AUSTIN:  Well, and your ministry has touched so many lives here, and this church isn’t just some kind of mega-gathering.  This is a family, and your life and your –

JOHN:  See, I don’t like that.  I don’t like it when people say we’re a mega church.

AUSTIN:  No.

JOHN:  We’re not a mega – we’re just a church, ordinary church.

AUSTIN:  It is.  It’s people who love each other and who love the simplicity of what the church is called to be.  That’s what’s so sweet about Grace.  There’s lots of churches in this city, lots of good, gospel-preaching and believing churches, but they wouldn’t be classified as simple.  That’s what you thought to clarify even lately, as you talk about why we don’t do a thousand things here, why we have a focus on the sustained exposition of God’s Word; the ordinances that Christ left for us, and winning the lost to Christ through the ministry of all these dear people in their work places and families. 

That’s exactly what this church has done for all these decades, and what we pray by God’s grace will continue to do.  So, thank you, sir, for your faithful leadership of this church.  We appreciate you beyond our ability to describe that and the cards all said things like that.  So I’m speaking from my heart and from their hearts.  We dearly love our pastor.

JOHN:  Thank you.  Thank you, Austin.

AUSTIN:  Absolutely. 

JOHN:  Thank you, thank you all.  [Applause]

AUSTIN:  All right.  We conquered a whole bunch of questions. 

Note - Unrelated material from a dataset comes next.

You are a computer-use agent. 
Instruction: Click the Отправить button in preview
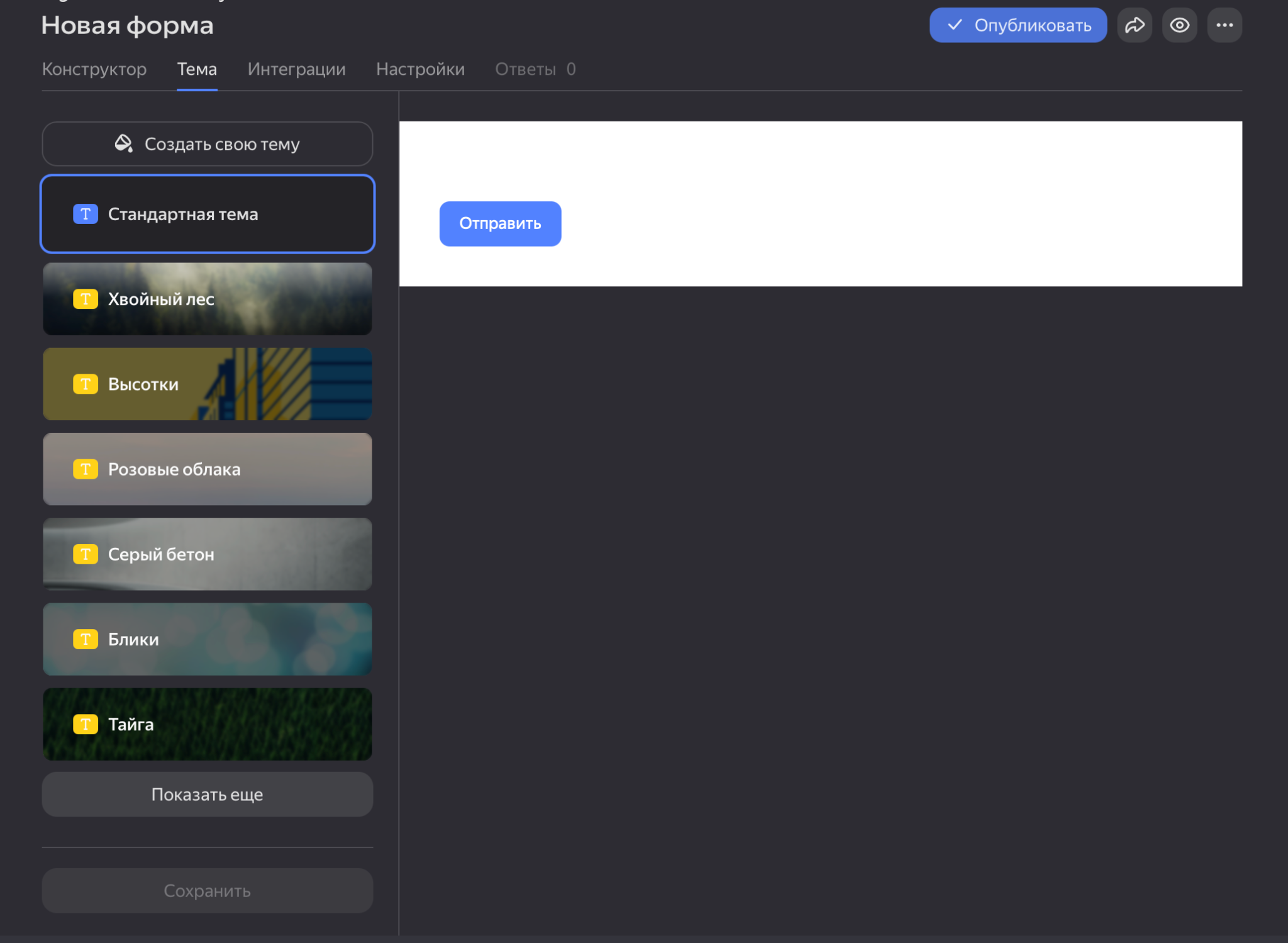pos(500,223)
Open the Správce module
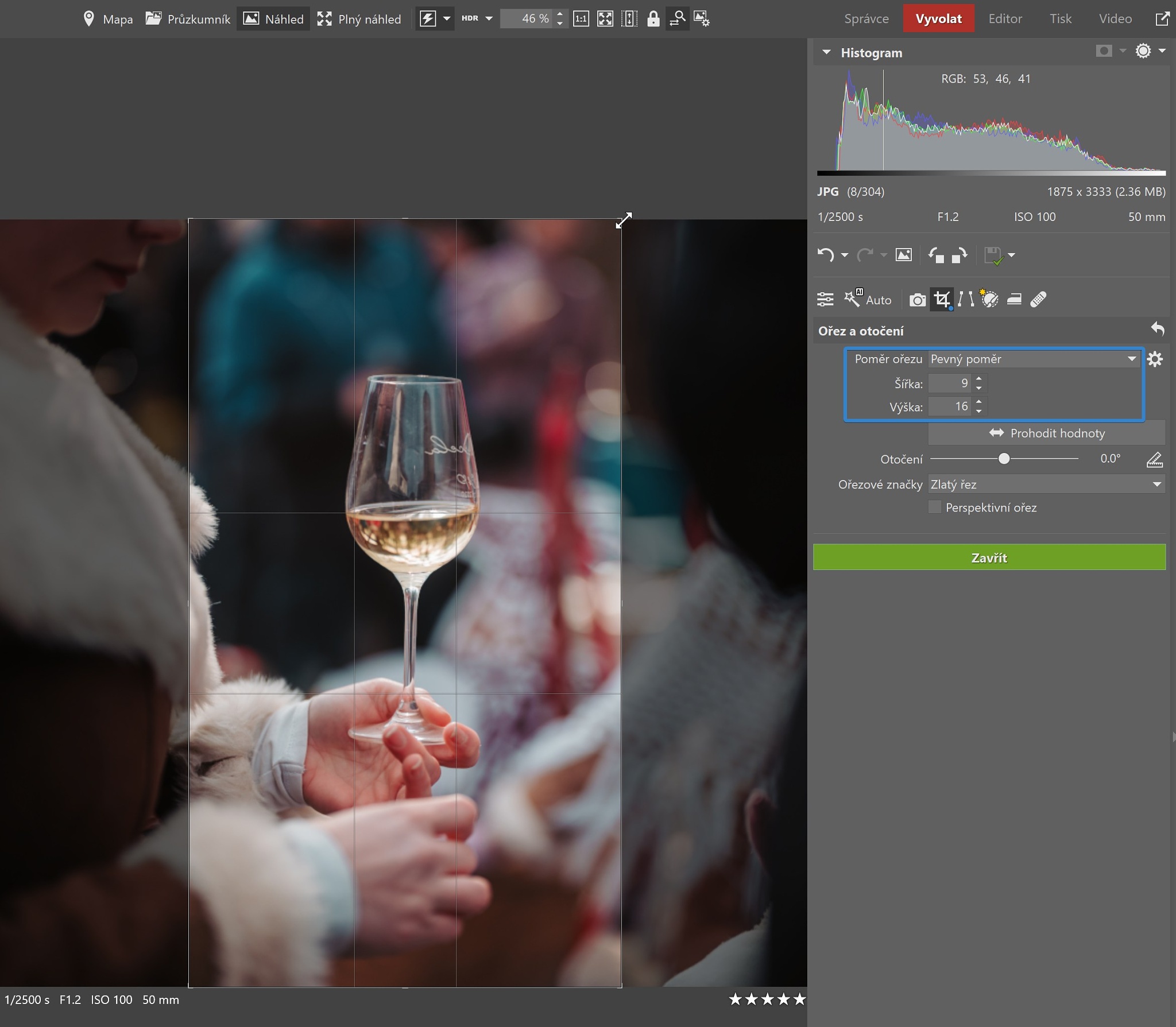 [x=865, y=18]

JOHN:  Well, you kind of summed them up into gang –

AUSTIN:  I did.  Those were people’s questions though.  I didn’t make those up.  Yeah, they were the real deal.  So, thank you.  It’s great to be able to spend this kind of time with you.  I know that we cherish it.  Will you pray for us? 

JOHN:  Sure.

AUSTIN:  We’ll wrap it up.

JOHN:  Lord, thank you for a wonderful time of fellowship.  We have no words to express gratitude for Grace Community Church.  We love this church, not in an abstract sense, but we love all that it is, the people, the truth, the worship, the ministry, fellowship, baptism, Communion, our missionaries, the seminary, the college, even the outreach of Grace to You around the world.  We love all that you’re doing here.  We’re so thrilled and blessed to be a part of it.  Lord, I thank you that these people even love to give, and so they give generously, sacrificially, enabling us to do all the things that we do. 

We thank you for the delights of just being on this beautiful campus and enjoying it with our friends and family and children.  Thank you for all that this church is to us.  Thank you, Lord, for blessing us in spite of ourselves and sustaining our ministry.  But, Lord, we just don’t want to be a monument to a great history.  We want to be on the cutting edge of the future.  We want to be penetrating the city of Los Angeles and the state of California and our country and the world. 

We want the future to be even greater than the past.  We want to always feel like we’re just coming out of the prologue.  We’re just coming out of the forward, and we’re about to enter the great, great history that awaits us.  So, Lord, be gracious to us.  Show yourself mighty and powerful in our church in every way.  Make us faithful so that we will be in the place to be blessed.  Bless now even our fellowship.  We thank you for it.  In Christ’s name, amen.